▶ **Work item**
Output verbatim the line with "Where should I click to: Select" together with every line beneath it, ending at the last line of the entries.

○ ○ ○ ○

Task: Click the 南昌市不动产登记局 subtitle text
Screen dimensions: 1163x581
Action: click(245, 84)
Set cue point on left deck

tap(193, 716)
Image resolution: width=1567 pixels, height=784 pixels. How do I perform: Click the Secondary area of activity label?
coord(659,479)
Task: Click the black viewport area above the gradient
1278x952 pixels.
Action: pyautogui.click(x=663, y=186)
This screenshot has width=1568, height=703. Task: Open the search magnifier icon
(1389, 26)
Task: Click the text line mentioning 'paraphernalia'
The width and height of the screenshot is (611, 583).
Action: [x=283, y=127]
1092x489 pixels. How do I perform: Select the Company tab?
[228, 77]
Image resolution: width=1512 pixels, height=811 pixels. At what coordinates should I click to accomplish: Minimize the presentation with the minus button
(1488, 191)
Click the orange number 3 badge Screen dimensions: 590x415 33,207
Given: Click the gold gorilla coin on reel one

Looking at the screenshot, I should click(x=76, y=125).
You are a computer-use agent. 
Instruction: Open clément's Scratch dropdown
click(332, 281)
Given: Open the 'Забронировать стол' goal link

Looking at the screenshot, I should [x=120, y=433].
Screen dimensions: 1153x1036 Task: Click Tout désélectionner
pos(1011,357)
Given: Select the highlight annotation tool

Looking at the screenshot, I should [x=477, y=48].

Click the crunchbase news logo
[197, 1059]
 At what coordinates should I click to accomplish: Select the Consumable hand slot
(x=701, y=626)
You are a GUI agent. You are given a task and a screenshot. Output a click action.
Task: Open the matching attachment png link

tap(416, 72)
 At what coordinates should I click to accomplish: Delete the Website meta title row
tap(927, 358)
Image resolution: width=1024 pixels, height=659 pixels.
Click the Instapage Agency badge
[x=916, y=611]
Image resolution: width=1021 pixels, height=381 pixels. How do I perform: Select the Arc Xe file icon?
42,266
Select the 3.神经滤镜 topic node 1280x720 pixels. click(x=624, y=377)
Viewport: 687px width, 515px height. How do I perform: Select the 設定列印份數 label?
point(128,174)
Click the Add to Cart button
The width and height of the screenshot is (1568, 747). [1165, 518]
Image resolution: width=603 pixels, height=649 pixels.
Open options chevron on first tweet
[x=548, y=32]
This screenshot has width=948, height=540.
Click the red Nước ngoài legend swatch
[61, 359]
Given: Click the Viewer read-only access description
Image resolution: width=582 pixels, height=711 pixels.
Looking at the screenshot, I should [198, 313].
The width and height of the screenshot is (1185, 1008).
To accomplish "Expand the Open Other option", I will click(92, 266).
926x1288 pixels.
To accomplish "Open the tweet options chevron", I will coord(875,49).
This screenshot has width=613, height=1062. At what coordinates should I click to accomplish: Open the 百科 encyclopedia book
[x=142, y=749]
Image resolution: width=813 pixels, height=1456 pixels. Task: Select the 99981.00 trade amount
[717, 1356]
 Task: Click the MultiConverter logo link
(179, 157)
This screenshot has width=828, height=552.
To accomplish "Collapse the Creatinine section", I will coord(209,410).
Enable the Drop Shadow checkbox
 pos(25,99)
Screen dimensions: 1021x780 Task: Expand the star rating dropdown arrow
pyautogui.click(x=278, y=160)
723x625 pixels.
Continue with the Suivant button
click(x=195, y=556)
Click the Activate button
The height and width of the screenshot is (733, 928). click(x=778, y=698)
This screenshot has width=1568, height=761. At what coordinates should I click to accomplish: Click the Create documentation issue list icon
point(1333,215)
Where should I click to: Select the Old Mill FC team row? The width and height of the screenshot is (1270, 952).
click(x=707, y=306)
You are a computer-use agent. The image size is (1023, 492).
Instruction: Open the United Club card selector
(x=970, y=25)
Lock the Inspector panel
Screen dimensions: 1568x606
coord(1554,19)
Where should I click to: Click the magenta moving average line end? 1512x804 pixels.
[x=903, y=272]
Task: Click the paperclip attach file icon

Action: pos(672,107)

○ ○ ○ ○

▶ **Expected answer**
Where should I click to: Select the Old Mill FC team row? The width and height of the screenshot is (1270, 952).
click(x=707, y=306)
You are a computer-use agent. The image size is (1023, 492).
Instruction: Open the United Club card selector
(x=970, y=25)
Lock the Inspector panel
Screen dimensions: 1568x606
coord(1554,19)
Where should I click to: Click the magenta moving average line end? 1512x804 pixels.
[x=903, y=272]
Task: Click the paperclip attach file icon

Action: pos(672,107)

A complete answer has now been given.